At home, in the post-Yugoslav city: homeowners in brief
Oh, the places we went to during the post-war years (that include pretty much every second from the 1995-signed Dayton Peace Agreement to the present day)! Technically, we traveled without moving, waking up in a whole new world characterized by practices such as ‘šverc’ (smuggling) and ‘korupcija’ (corruption). Most of the ordinary decent people discovered new kinds of shopping ‘na teku,’ paying for their groceries if/when they had money to do so, and by what was written in ‘teka’ itself – a notebook usually kept under the counter of small neighborhood shops. For us, the tenants, our life cycle came to an end in the early 2000s, after the privatization of housing was completed. We ceased to exist and were reborn at the same moment, assuming the new identity of homeowners.
The only rule of the post-Yugoslav homeowner is: one does not talk about them as homeowners (as in, average property owners). This is a distinct species. Always in tune with their needs and/or aesthetics, post-Yugoslav homeowners go against the original architect-prescribed design, constantly providing all sorts of spaces with new meaning and significance. They alter their apartments and appropriate courtyards, passages, building entrances, and hallways, following their own moral compass, being rather ignorant of the conventions of the society they inhabit. The post-Yugoslav homeowners are the post-Yugoslav Homo Faber, the mastermind behind what I call the phenomenon of the balconology that first and foremost translates as the emblem of the post-Yugoslav city, i.e. illegally glazed balconies.
The post-Yugoslav Homo Faber is the ambassador of specific do-it-yourself culture also known as informality. They are the great minds that think alike “the resident architects,” who, as Esra Akcan suggests, write new architectural history that is, similarly to their homes, constantly in the making. (It took me thirty-five years and dozens of inner partition walls that my parents demolished to understand that they belonged to this species exactly.) These world-makers, who are responsible for the afterlife of Yugoslav modernism, are the epitome of the new post-Yugoslav practice of housing, which revolves around a specific form of self-care, in which one grows at home in oneself, in defiance of the official architectural program. They not only make and remake the post-Yugoslav city – they are the city itself.

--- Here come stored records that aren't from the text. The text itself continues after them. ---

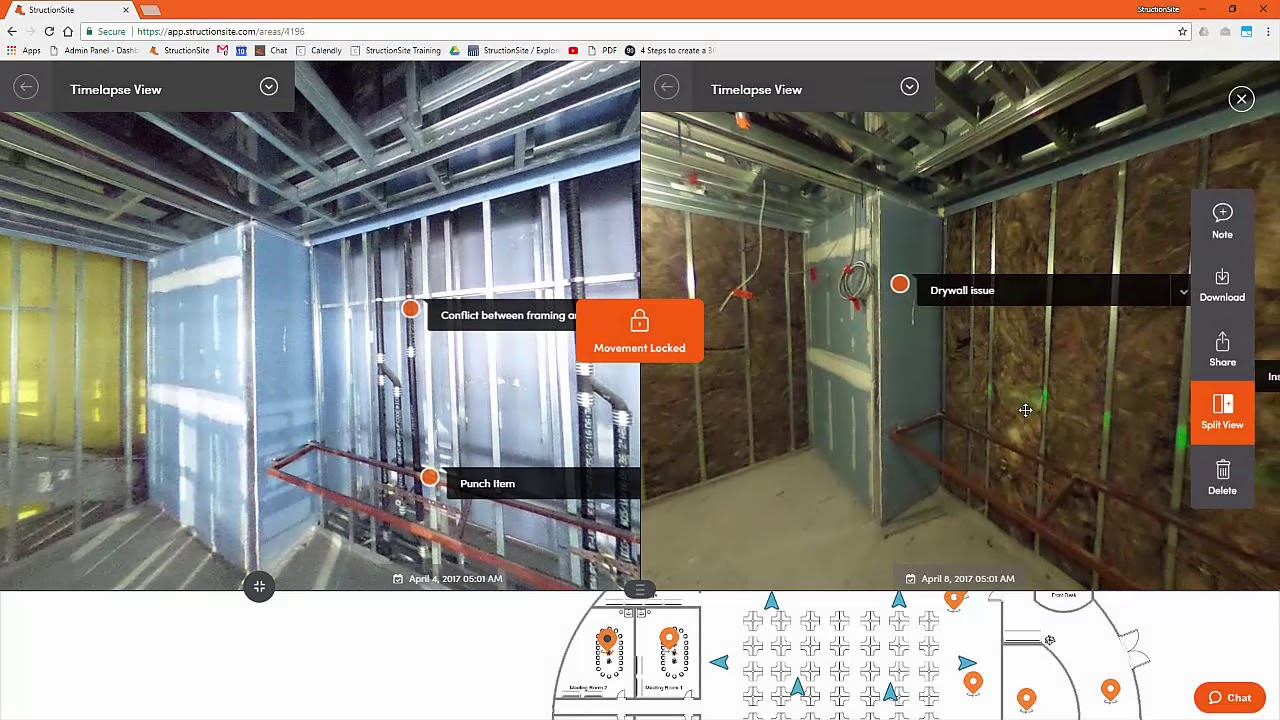This screenshot has height=720, width=1280.
Task: Close the photo viewer with X icon
Action: coord(1241,99)
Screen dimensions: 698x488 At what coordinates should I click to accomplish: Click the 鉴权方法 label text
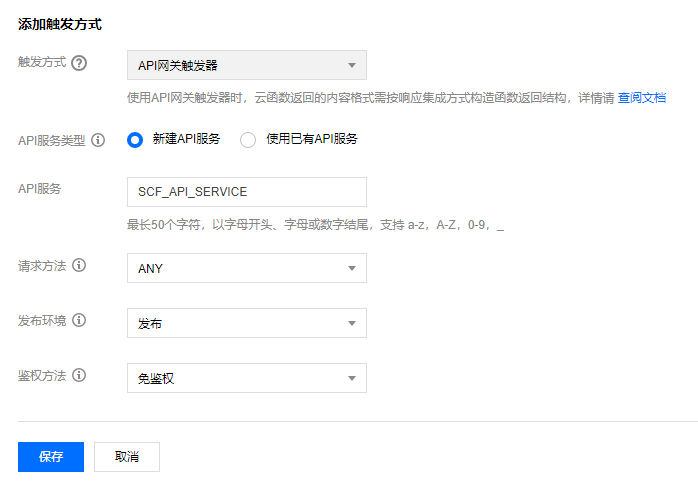(x=42, y=375)
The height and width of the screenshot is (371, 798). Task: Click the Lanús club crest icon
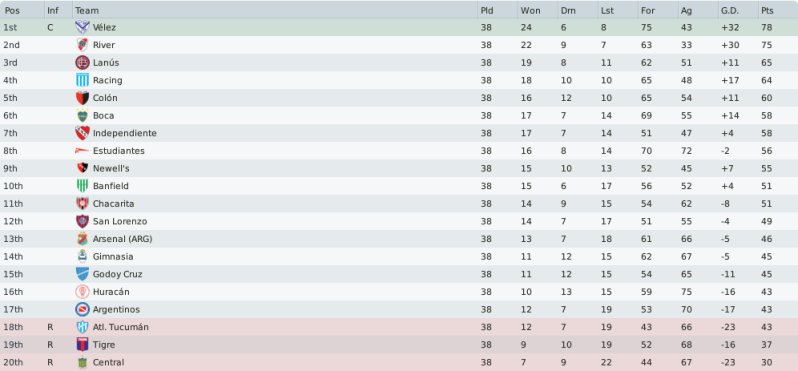click(82, 63)
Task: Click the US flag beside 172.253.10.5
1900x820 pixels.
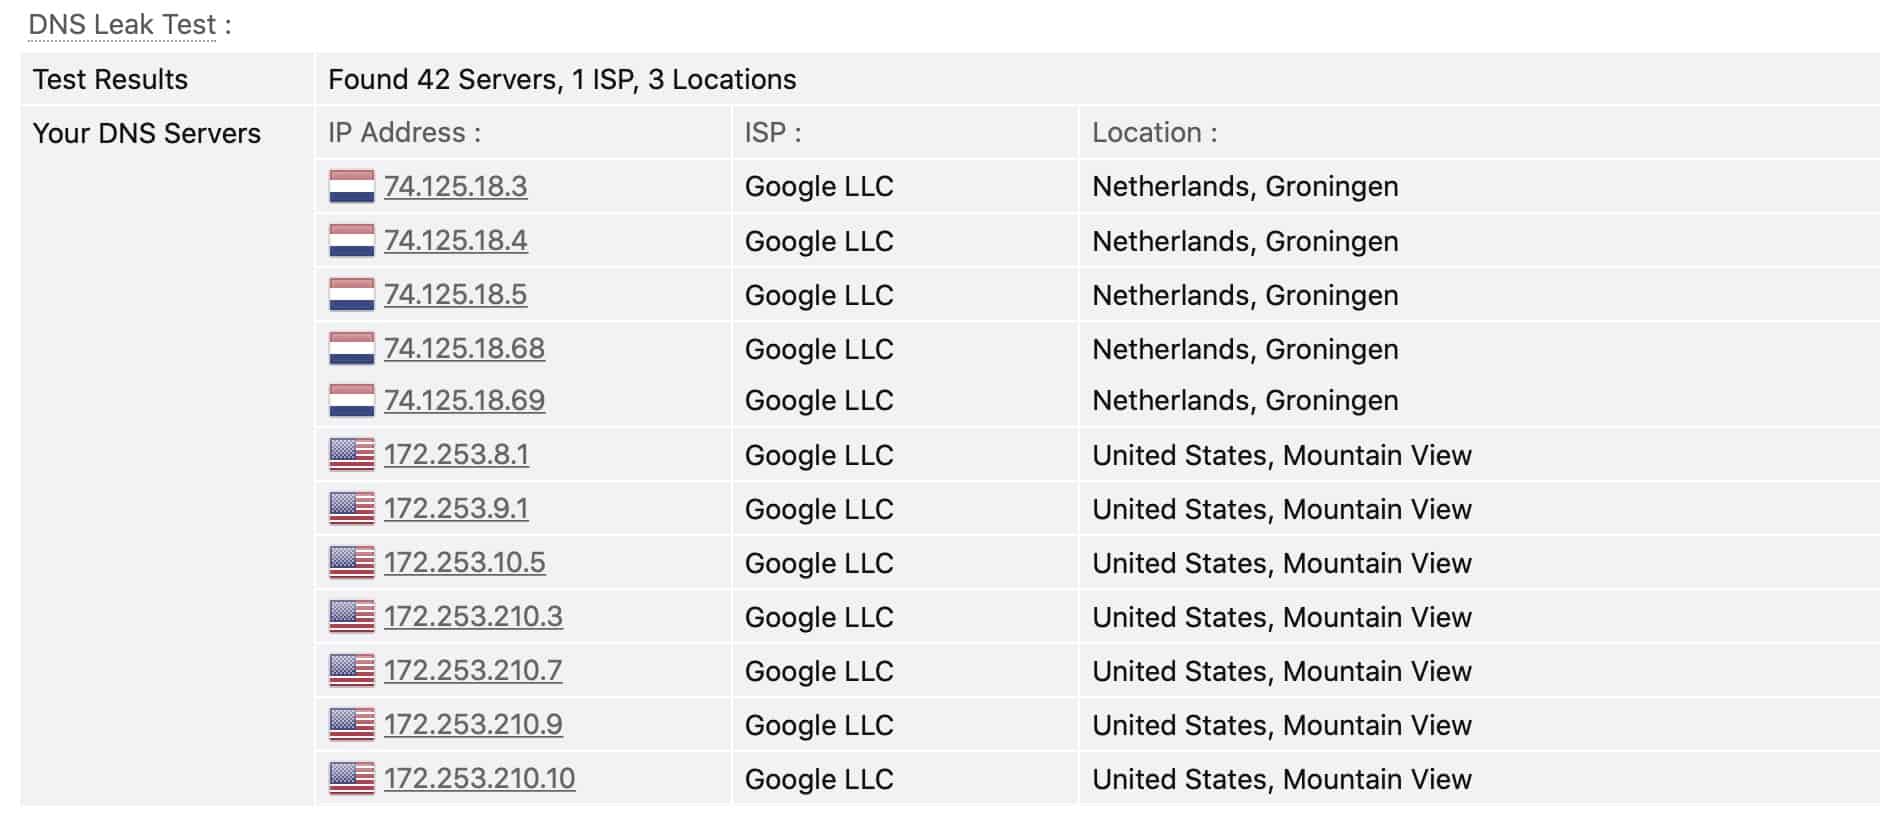Action: [x=352, y=562]
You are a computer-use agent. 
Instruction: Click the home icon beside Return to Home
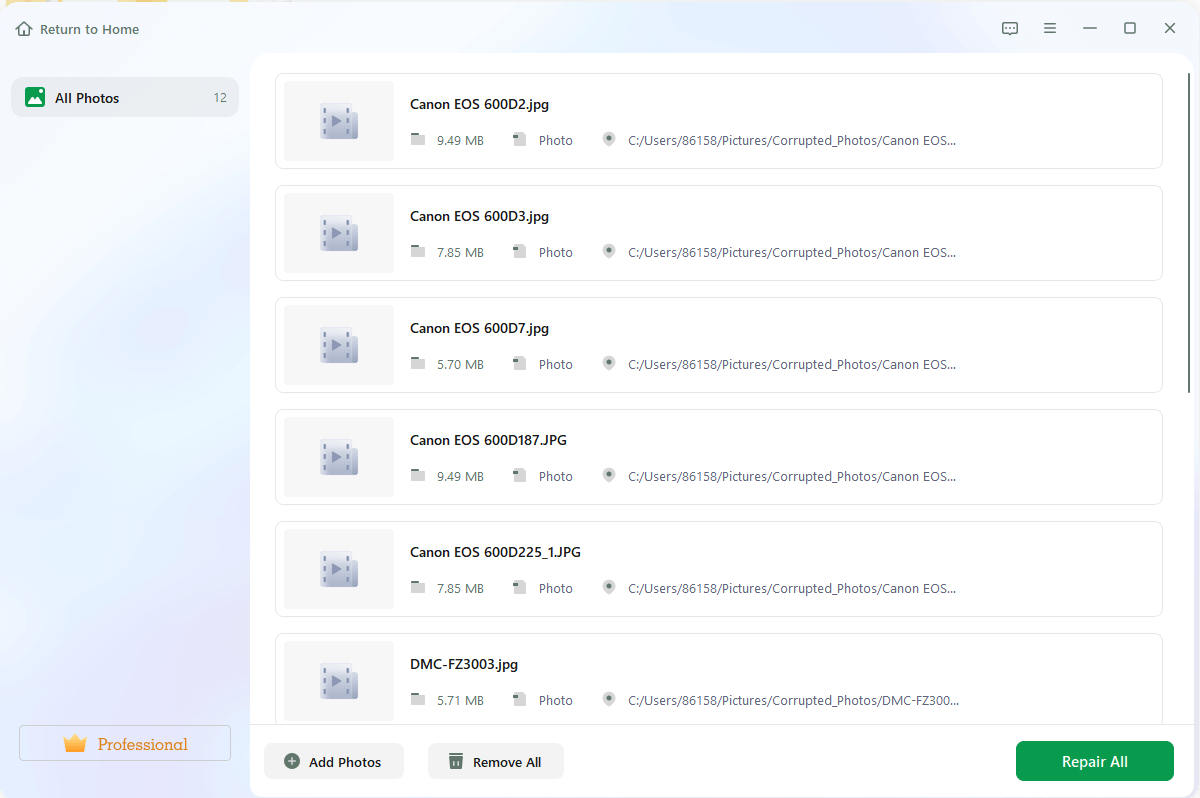[x=25, y=29]
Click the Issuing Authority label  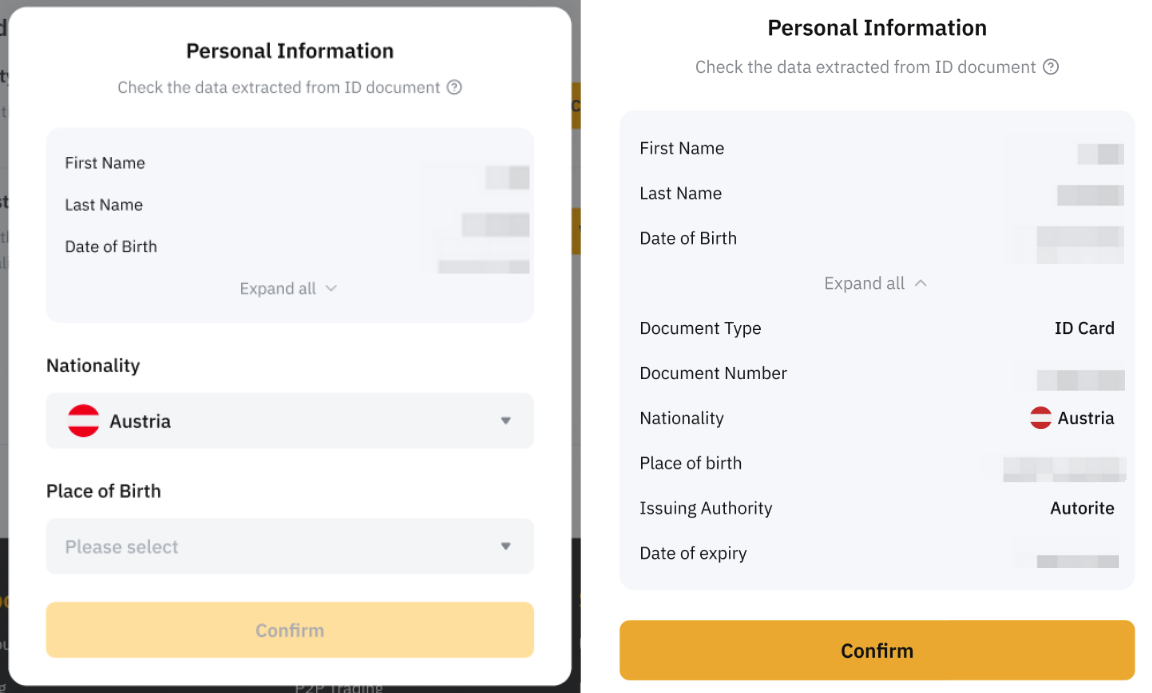click(x=706, y=508)
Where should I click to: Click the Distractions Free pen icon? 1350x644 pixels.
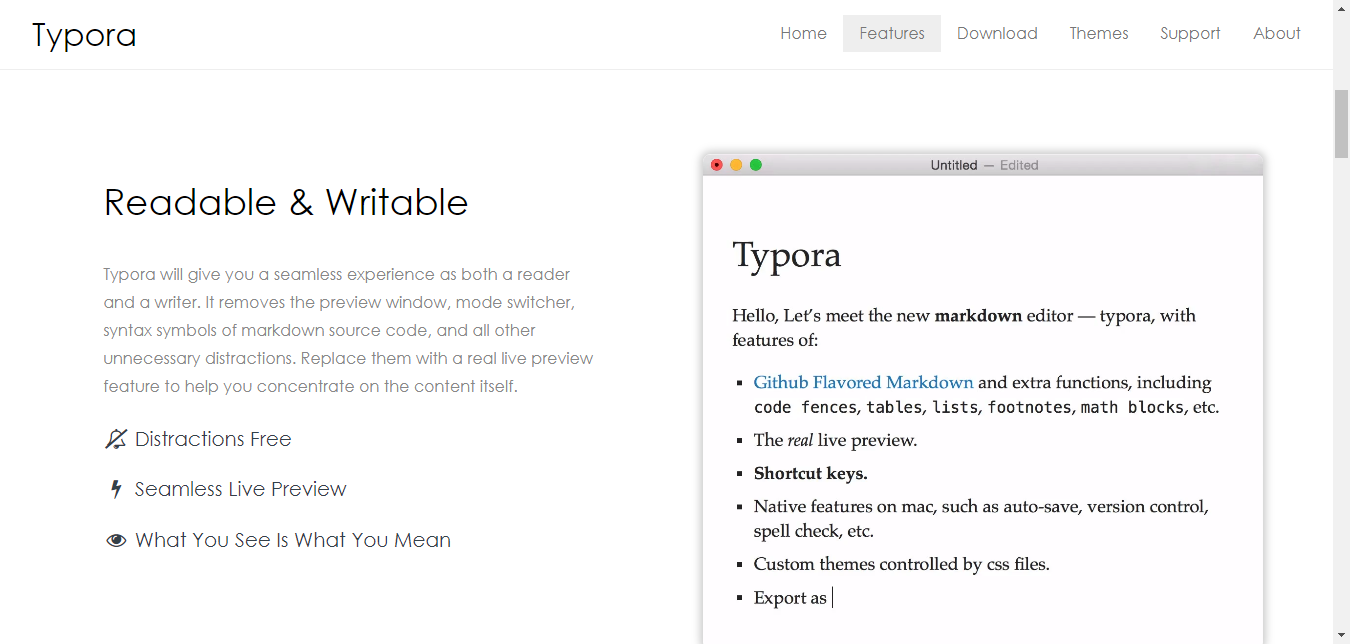tap(114, 438)
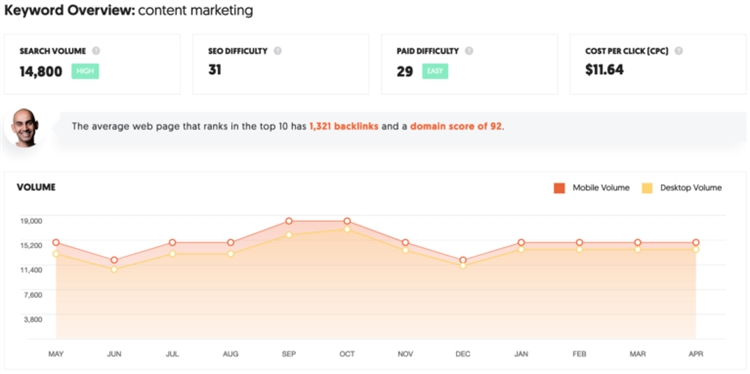
Task: Click the green EASY badge
Action: pyautogui.click(x=435, y=72)
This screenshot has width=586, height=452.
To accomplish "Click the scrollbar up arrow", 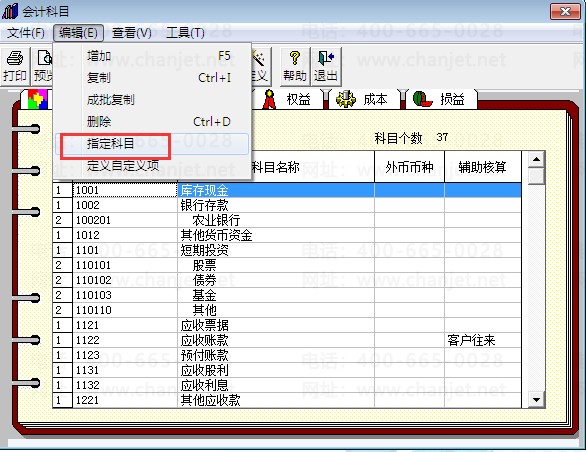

The post-Yugoslav city of Homo Faber, creator, and curator of their own lives, the book in the making, one nation, under balconology, zero responsibility, glimmers of hope and homes for all.
Oh, the stories I cannot wait to tell!
Note from the editors: Last September, Palgrave Macmillan published the book “The Everydayness of Cities in Transition: Micro Approaches to Material and Social Dimensions of Change” that Sonja Lakić co-edited with Patrícia Pereira and Graça Índias Cordeiro. Lakić describes this book as a get-together of researchers who shed light on true colours of cities shining through; this is, at least, what she attempted to do in the chapter that she dedicated to the post-Yugoslav city. In this reading of the holy trinity of her curiosity, i.e. Banja Luka (Bosnia and Herzegovina), Niš (Serbia) and Podgorica (Montenegro), she describes the post-Yugoslav city as “the heteropolis,” a home of specific melancholy, and somewhat a mutant that has still not reached whatever the final destination is.